• Task prompt
Your answer should be the exact lines of the data below from the one containing "Task: Open the feedback chat icon" through the one containing "948x910 pixels."; please include nothing else.

• Records to process
────────
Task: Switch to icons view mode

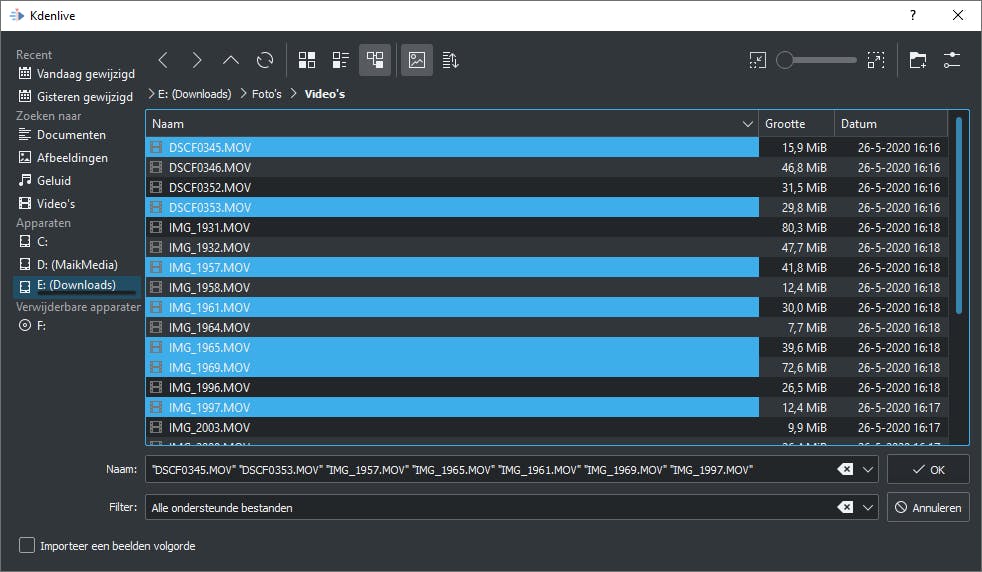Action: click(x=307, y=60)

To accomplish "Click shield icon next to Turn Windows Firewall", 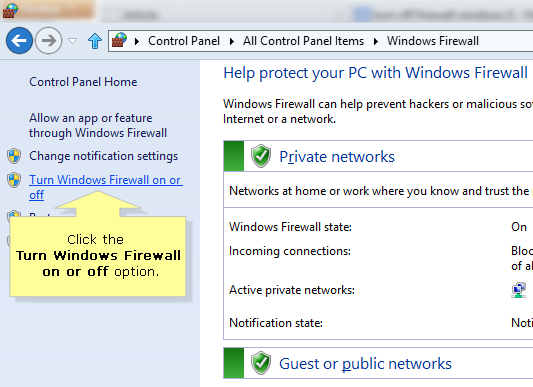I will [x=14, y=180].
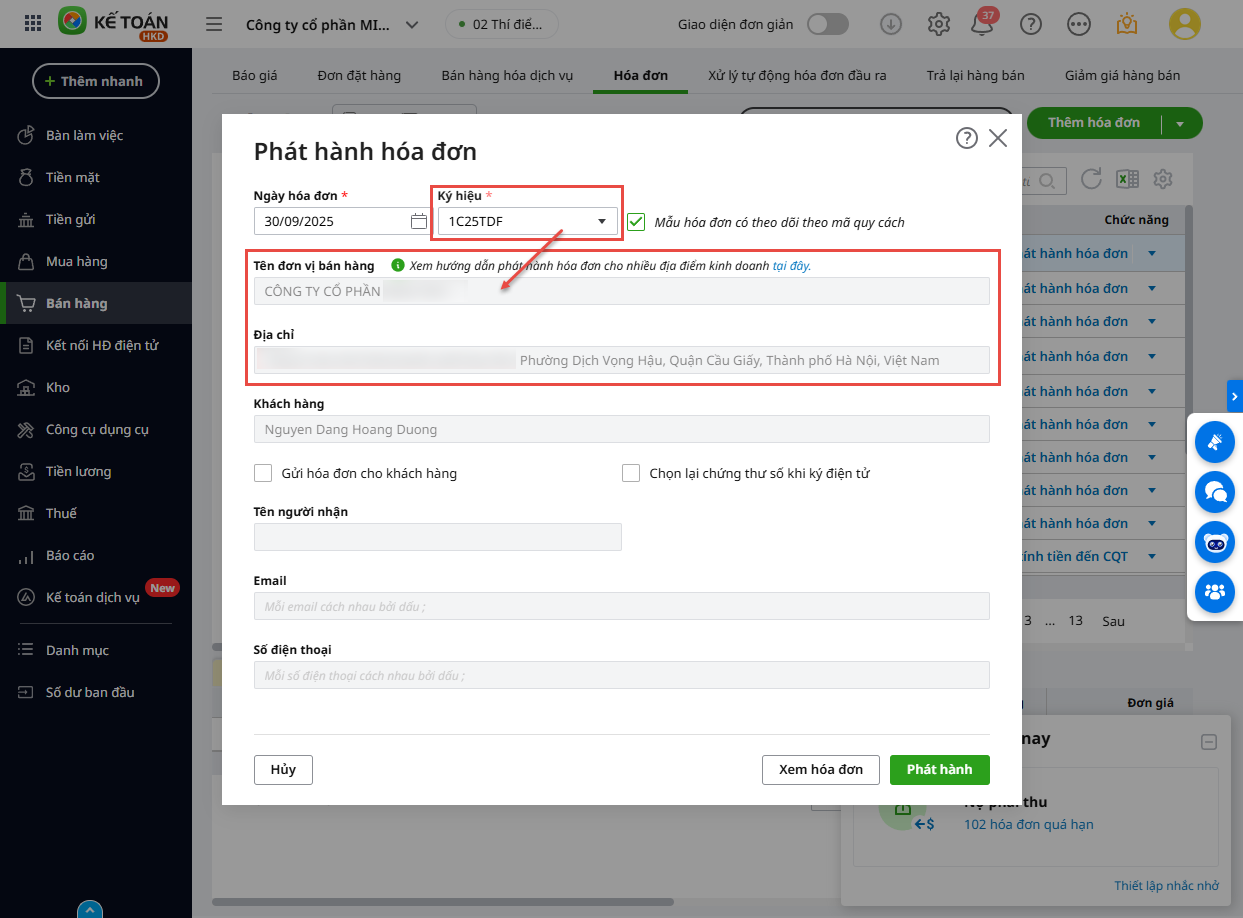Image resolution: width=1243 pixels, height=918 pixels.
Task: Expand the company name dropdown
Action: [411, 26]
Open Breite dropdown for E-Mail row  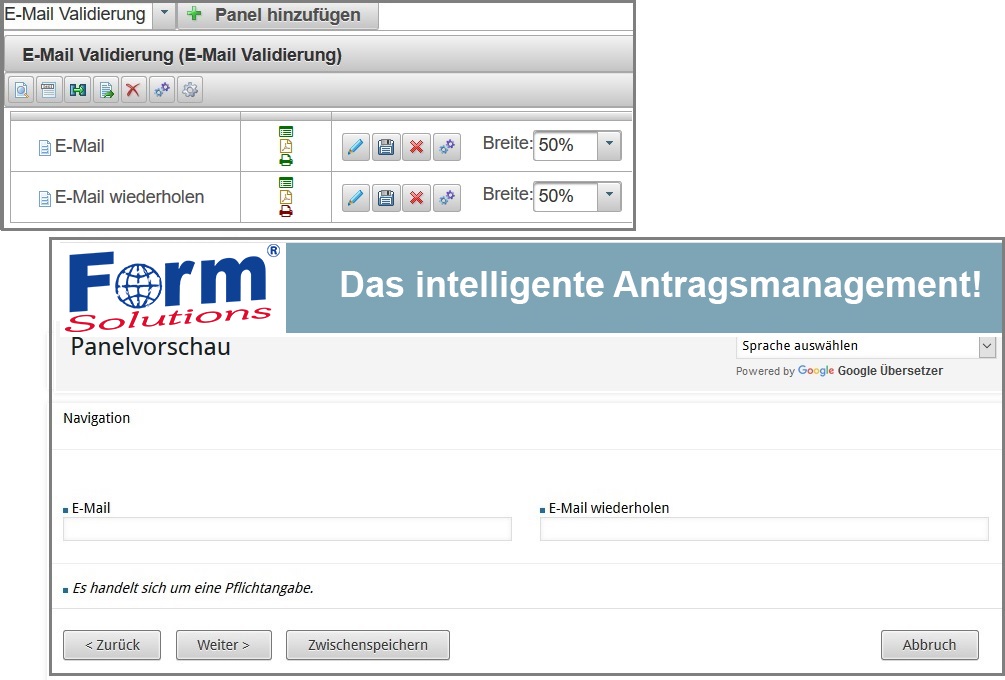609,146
────────
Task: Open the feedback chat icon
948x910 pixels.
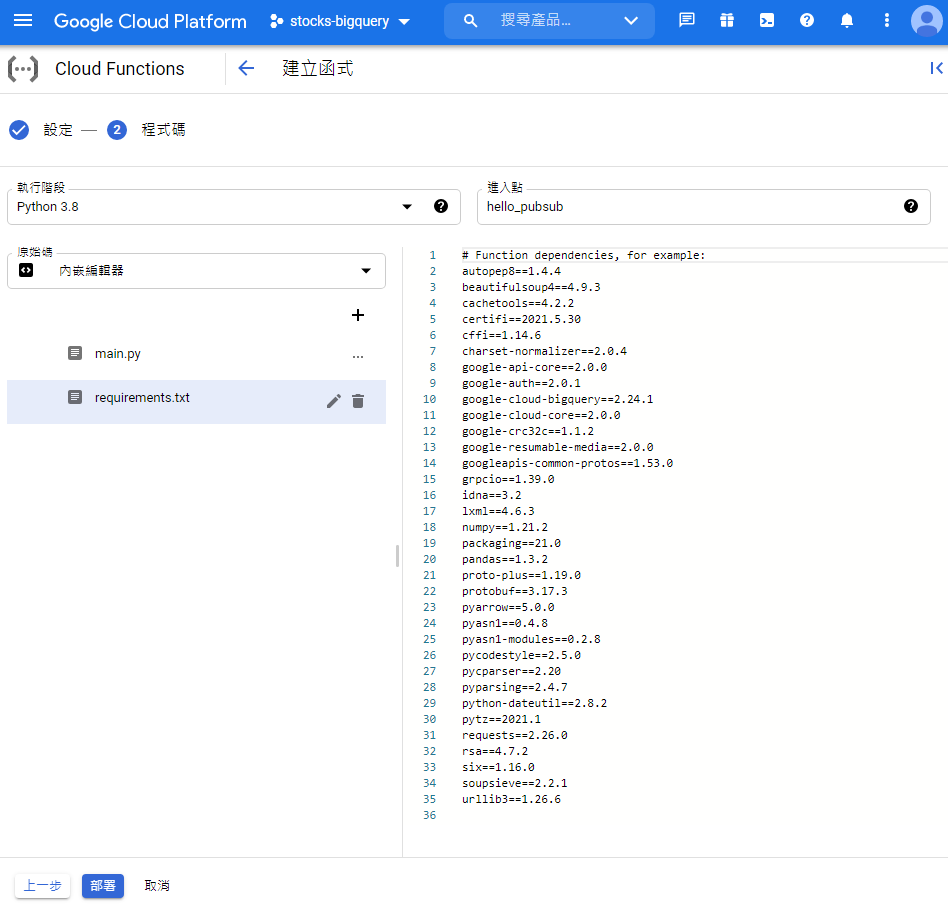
────────
• Result below
Task: Open the feedback chat icon
948x910 pixels.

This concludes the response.